16 May 2023 2:18 PM GMT
The Kerala High Court recently explained the scope and extent of Section 153 of the Indian Penal Code, 1860 which refers to the offence done malignantly or wantonly to give provocation to the extent of causing a riot.The Single Judge Bench of Justice Bechu Kurian Thomas elucidated that the presence of the two expressions, 'malignantly' or 'wantonly' in the provision indicates that there ought...
The Kerala High Court recently explained the scope and extent of Section 153 of the Indian Penal Code, 1860 which refers to the offence done malignantly or wantonly to give provocation to the extent of causing a riot.
The Single Judge Bench of Justice Bechu Kurian Thomas elucidated that the presence of the two expressions, 'malignantly' or 'wantonly' in the provision indicates that there ought to be a higher degree of malice or evil that is projected or evident in the act alleged.

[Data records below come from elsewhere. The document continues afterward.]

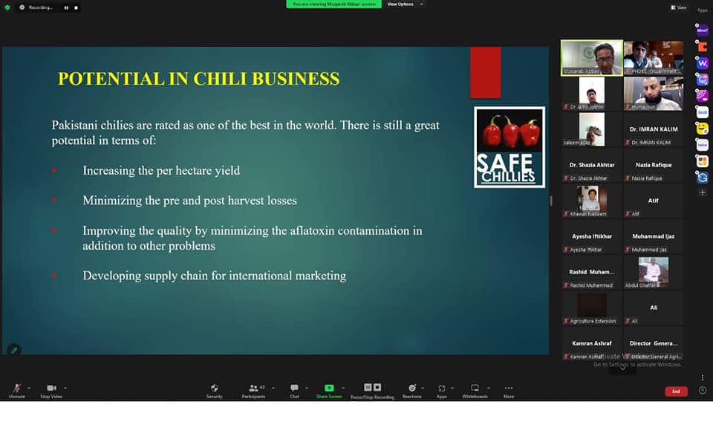Open the Chat panel

[x=294, y=390]
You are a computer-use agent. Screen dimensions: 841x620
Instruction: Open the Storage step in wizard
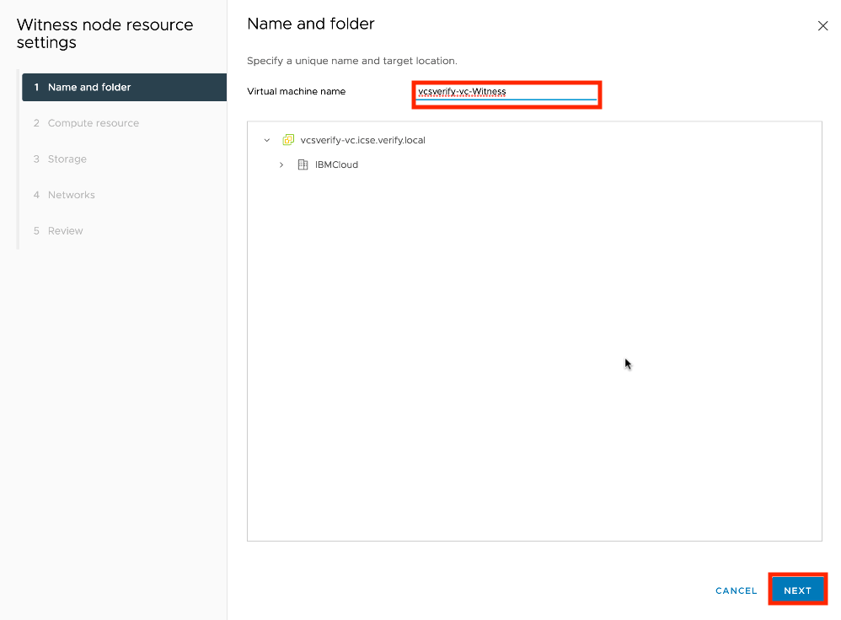click(x=67, y=159)
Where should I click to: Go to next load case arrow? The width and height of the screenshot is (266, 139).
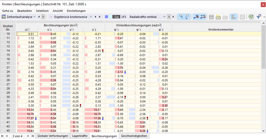173,17
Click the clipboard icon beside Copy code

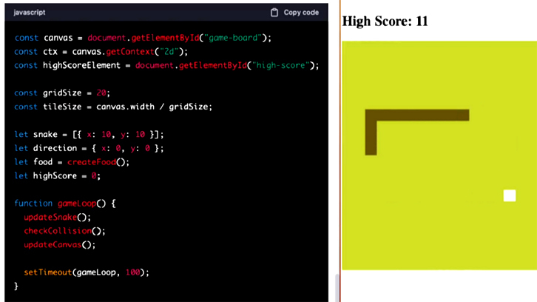point(274,13)
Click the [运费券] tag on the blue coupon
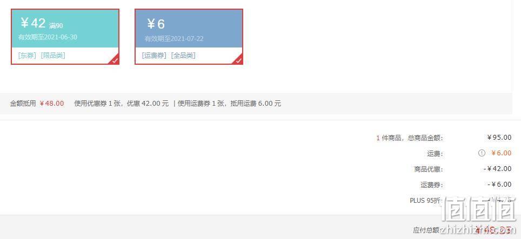 click(154, 56)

The bench was dealing with the case of a 45-yr-old accused of editing the words in a board kept in honour of deceased former Home Minister of Kerala, Kodiyeri Balakrishnan, and defaming him. Accused was booked under Section 153 IPC and Section 120(o) of the Kerala Police Act, 2011. Through the present petition he sought quashing of FIR.
At the outset, the Court discerned the ingredients of Section 153 IPC as follows: i. the accused did an illegal act; ii. the act was done malignantly or wantonly; and iii. the act was done with the intention to provoke or knowing that it will provoke a person to cause the offence of rioting.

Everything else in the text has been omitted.